▶ [JOB A] Copy word for word the part of the court opinion excerpt that begins at the words "AGEE,, Circuit Judge, with" and stops after the words "the current action.".
▶ [JOB B] In the court opinion excerpt, which judges join Circuit Judge Agee in dissenting?

▶ [SELECTION]
Today's decision may be celebrated by some as a victory for individual civil rights and justice, and by others as a political defeat for this President. Yet, it is shortsighted to ignore the larger ramifications of this decision. Regrettably, at the end of the day, the real losers in this case are the millions of individual Americans whose security is threatened on a daily basis by those who seek to do us harm. Even if the district court's instinct is correct and no tangible harm directly results from its order enjoining the President from attempting to protect American citizens, the injunction prohibits the government from addressing a serious risk identified by the Attorney General and Homeland Security Secretary; therefore, the security of our nation is indisputably lessened as a result of the injunction. Moreover, the President and his national security advisors (and perhaps future Presidents) will be seriously hampered in their ability to exercise their constitutional duty to protect this country.
AGEE,, Circuit Judge, with whom Judge NIEMEYER and Judge SHEDD join, dissenting:
In their haste to reach the merits of the plaintiffs' Establishment Clause claim, my colleagues in the majority neglect to follow the longstanding and well-defined requirements of Article III of the United States Constitution. They err, as did the district court, in holding that the plaintiffs had standing to bring an Establishment Clause claim. For that reason, I respectfully dissent from the majority's decision to uphold the district court's preliminary injunction. The plaintiffs do not have standing to bring the current action.
Article III limits the federal judiciary's authority to adjudicate only "cases" and "controversies." U.S. Const. art. III, § 2. "[S]tanding is an integral component of the case or controversy requirement." CGM, LLC v. BellSouth Telecomms., Inc., 664 F.3d 46, 52 (4th Cir. 2011); see also Lujan v. Defenders of Wildlife, 504 U.S. 555, 560 (1992) ("[T]he core component of standing is an essential and unchanging part of the case-or-controversy requirement of Article III.").

▶ [RAW DATA]

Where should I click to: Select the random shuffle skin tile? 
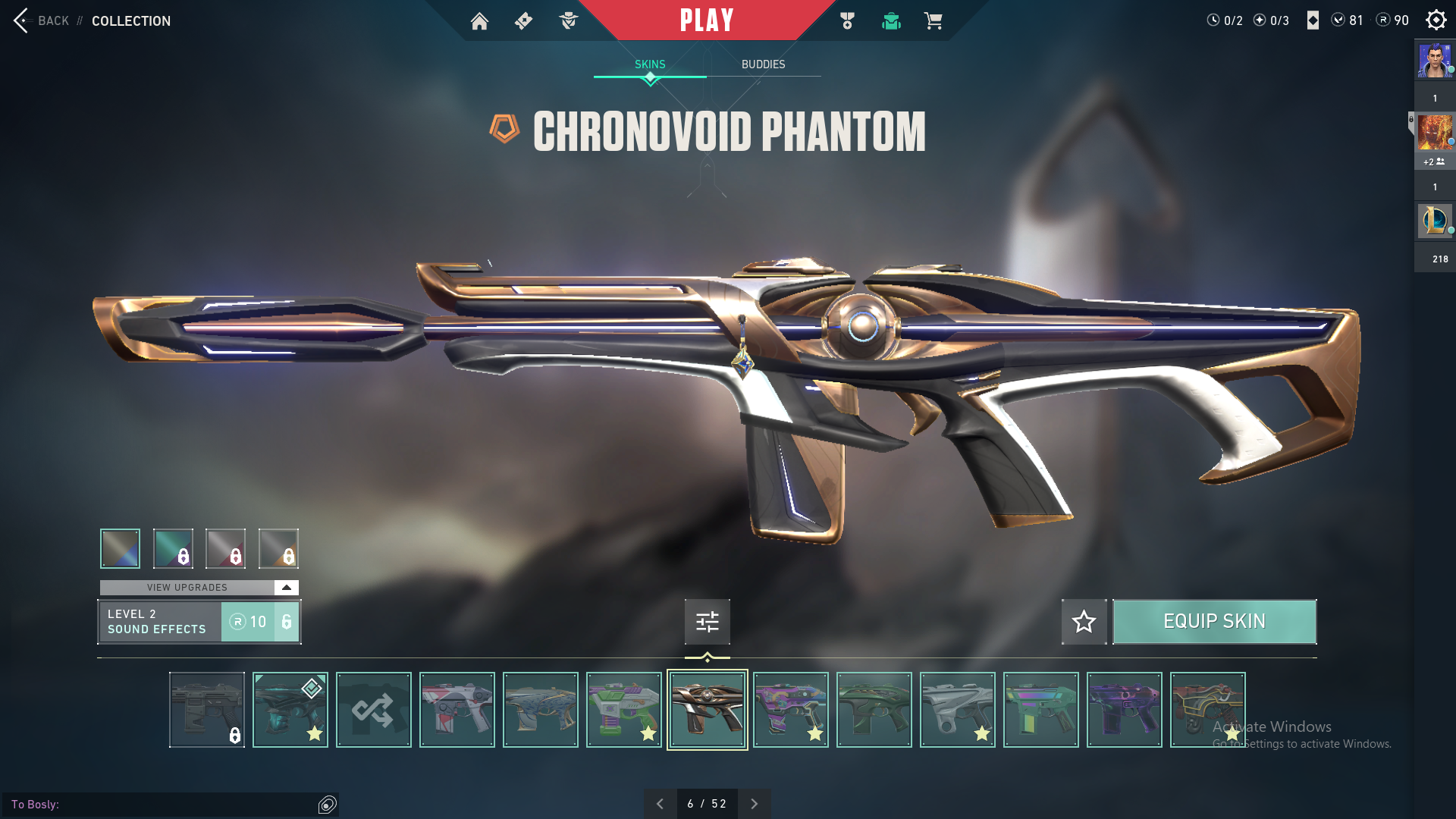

▶ [EXERCISE SOLUTION A]
AGEE,, Circuit Judge, with whom Judge NIEMEYER and Judge SHEDD join, dissenting:
In their haste to reach the merits of the plaintiffs' Establishment Clause claim, my colleagues in the majority neglect to follow the longstanding and well-defined requirements of Article III of the United States Constitution. They err, as did the district court, in holding that the plaintiffs had standing to bring an Establishment Clause claim. For that reason, I respectfully dissent from the majority's decision to uphold the district court's preliminary injunction. The plaintiffs do not have standing to bring the current action.

▶ [EXERCISE SOLUTION B] Judge Niemeyer and Judge Shedd.